Para os puristas, politólogos, historiadores, um título destes é um atentado ao pensamento, um autêntico crime! Peço desculpa! Permitam-me tamanho atrevimento, mas não ambiciono ser mais do que um activista do senso comum...
Afinal, o que é que andamos todos aqui a discutir? O que é que move blogs da denominada direita ou de uma tal de esquerda? Para que serviram então as fervorosas polémicas entre Acidentais e Barnabés que nos divertiram no passado? Para que servem páginas e páginas de palavras apregoando a derrota da esquerda moderna? Para que servem discursos inflamados apelando ao fim das perigosas políticas de direita? Eu próprio me questiono: “então não foste sempre um indivíduo de direita?”
Há muito que as cartas estão na mesa: As doutrinas políticas de ambos os lados foram elaboradas e colocadas em prática. Nenhuma se revelou perfeita. Aliás, as tentativas de concretização à letra (ou quase) das ideologias de direita/esquerda, deixaram (e ainda deixam) uma marca de injustiças e abusos que mancham o percurso histórico da humanidade. Mas, nos países desenvolvidos ou com ambições de desenvolvimento, tudo isso é história. Onde é que está a esquerda/direita na Inglaterra de Blair? Foi Aznar um líder marcadamente de direita? Lula da Silva aplica as políticas que defendia nos tempos de sindicalista? O espírito de Mao Tse-tung ainda domina a China?
Na verdade, nestes casos de sucesso ou bem encaminhados, a dicotomia que alimenta muitas das nossas discussões, deixou de existir. Seguem-se políticas pragmáticas, ou seja, tendo em vista o progresso e o bem-estar, aplicam-se as soluções que se revelem mais adequadas, deixando para trás todos os complexos de esquerda/direita. É este o caminho do futuro, são os pragmáticos que decidirão eleições, são os líderes conscientes desta realidade que ficarão na história por boas razões.
Penso que o Pragmatismo já começa a entrar em Portugal: É José Sócrates um 1.º Ministro socialista? Será Cavaco Silva um Presidente de direita? Aliás, diga-se, os eleitores que elegeram José Sócrates foram precisamente os mesmos que votaram em Cavaco. São estes eleitores que decidem e que decidirão cada vez mais eleições no futuro – os pragmáticos! Não auguro grande futuro para os partidos que insistem repetidamente na demonização da esquerda ou da direita. No momento de votar, os eleitores que decidem, estão-se (e bem) absolutamente nas tintas para isso.

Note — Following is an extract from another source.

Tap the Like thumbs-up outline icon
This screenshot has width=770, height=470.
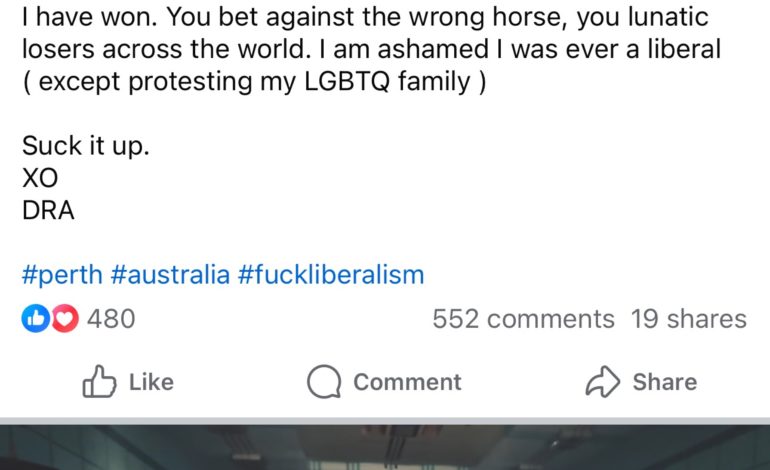tap(100, 382)
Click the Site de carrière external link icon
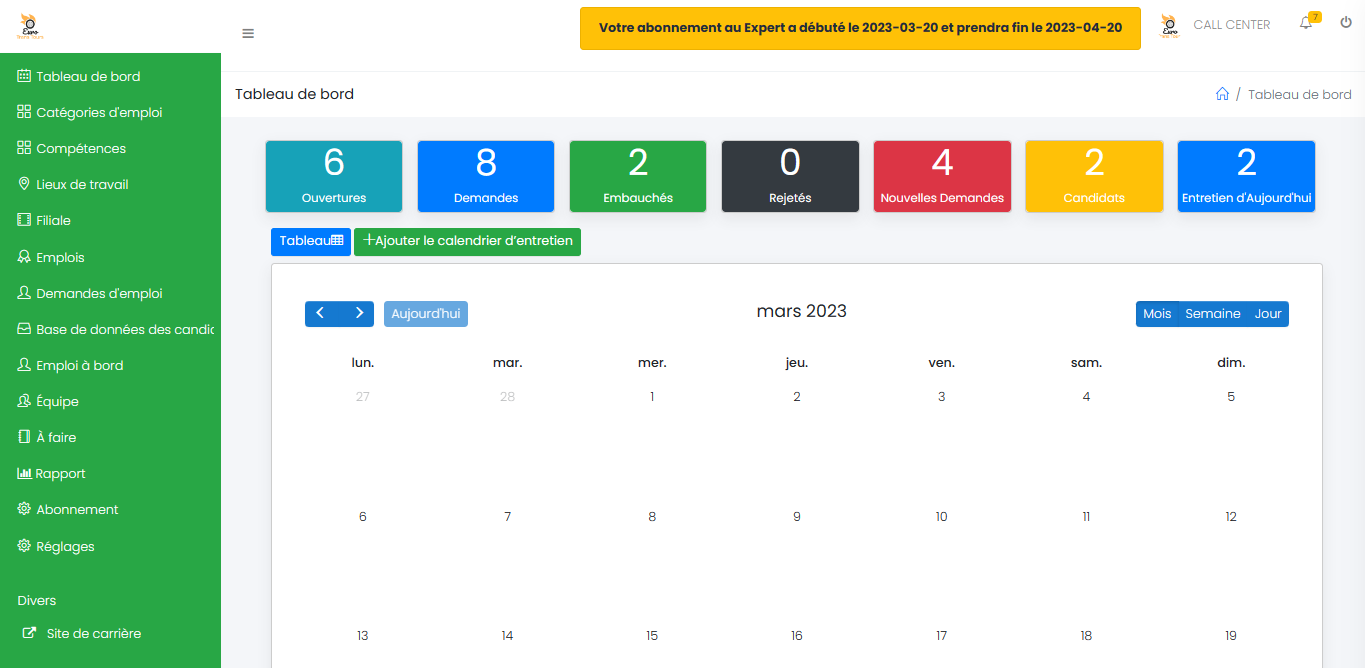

Assim, aproveito para deixar, humildemente, um conselho aos liberais: se querem ser bem sucedidos, devem deixar para trás a conversa da treta – “ a direita isto, a esquerda aquilo”; devem dar um novo nome às interessantes “Noites à Direita” (proponho Noites Liberais); devem deixar de teorizar sobre a perfeição da direita e a imperfeição da esquerda. A meu ver, só assim poderemos ambicionar deixar de ser “marginais” e chegar ao poder.
O passado foi dos de esquerda e dos de direita, o futuro é, claramente, dos pragmáticos.